• _PASSAGE GIVEN_
Monday, April 28th, 2008

These few days, I have special interests on maven. A java ( well, I am not sure if it is Java only) building tool.

The reason I am looking for a building tool is we are currently changing our development tool chain from NetBeans to Eclipse ( Some Windows nuts insist on JBuilder, which is based on Eclipse as well ). The problem is we have to do a lot to convert the projects to eclipse ones and have them built under eclipse. So, we want to find an IDE neutral build environment.

what is Maven?

Maven, a Yiddish word meaning accumulator of knowledge , was originally started as an attempt to simplify the build processes in the Jakarta Turbine project. There were several projects each with their own Ant build files that were all slightly different and JARs were checked into CVS. We wanted a standard way to build the projects, a clear definition of what the project consisted of, an easy way to publish project information and a way to share JARs across several projects.

• _WHAT YOU HAVE TO DO_
Reproduce the blog entry about Maven word for word, from its date line to its last sentence.

• _DATASET SECTION_
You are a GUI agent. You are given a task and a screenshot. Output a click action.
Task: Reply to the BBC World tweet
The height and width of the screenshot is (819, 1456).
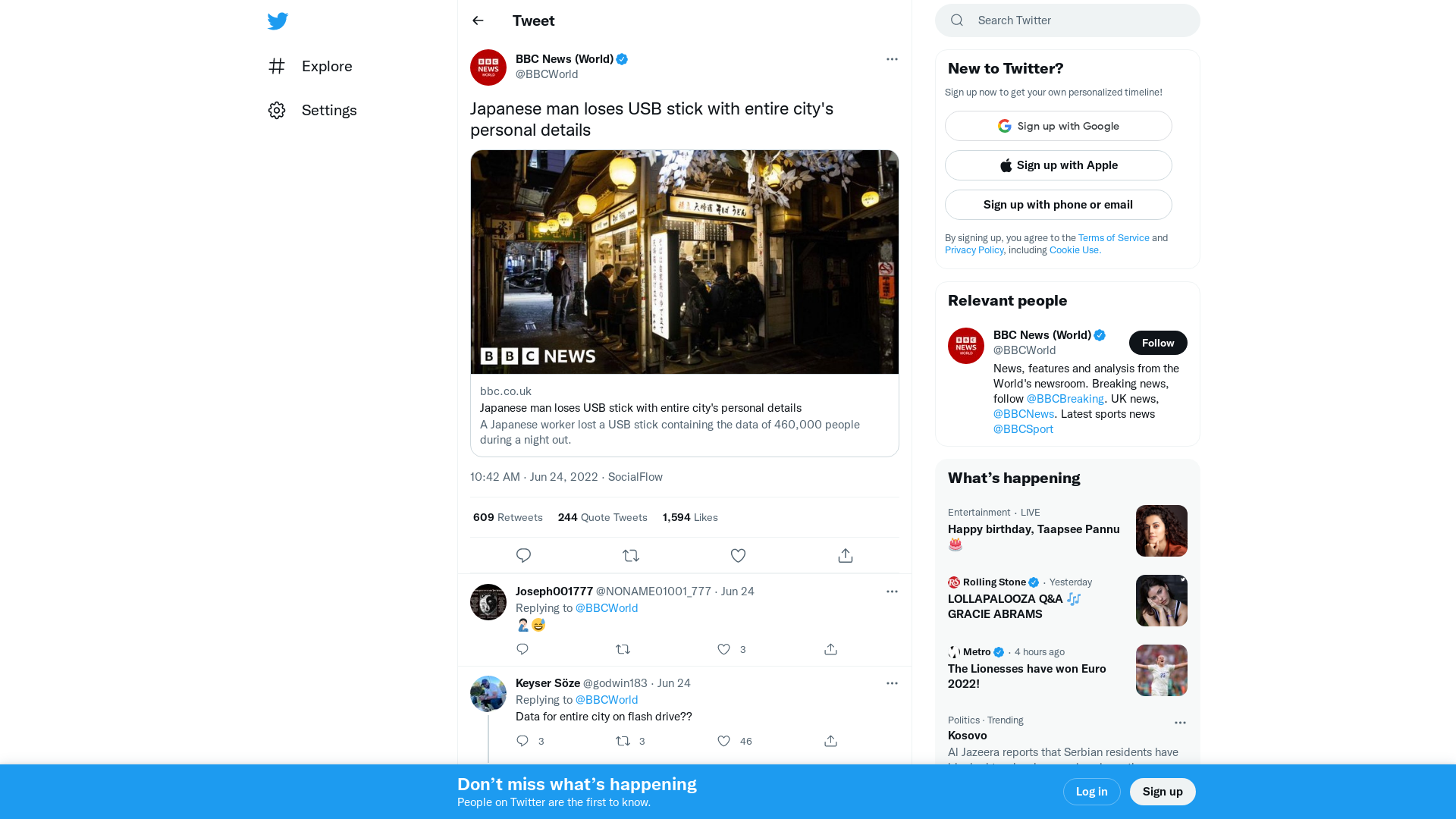point(523,556)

• _WRITTEN ANSWER_
Monday, April 28th, 2008

These few days, I have special interests on maven. A java ( well, I am not sure if it is Java only) building tool.

The reason I am looking for a building tool is we are currently changing our development tool chain from NetBeans to Eclipse ( Some Windows nuts insist on JBuilder, which is based on Eclipse as well ). The problem is we have to do a lot to convert the projects to eclipse ones and have them built under eclipse. So, we want to find an IDE neutral build environment.

what is Maven?

Maven, a Yiddish word meaning accumulator of knowledge , was originally started as an attempt to simplify the build processes in the Jakarta Turbine project. There were several projects each with their own Ant build files that were all slightly different and JARs were checked into CVS. We wanted a standard way to build the projects, a clear definition of what the project consisted of, an easy way to publish project information and a way to share JARs across several projects.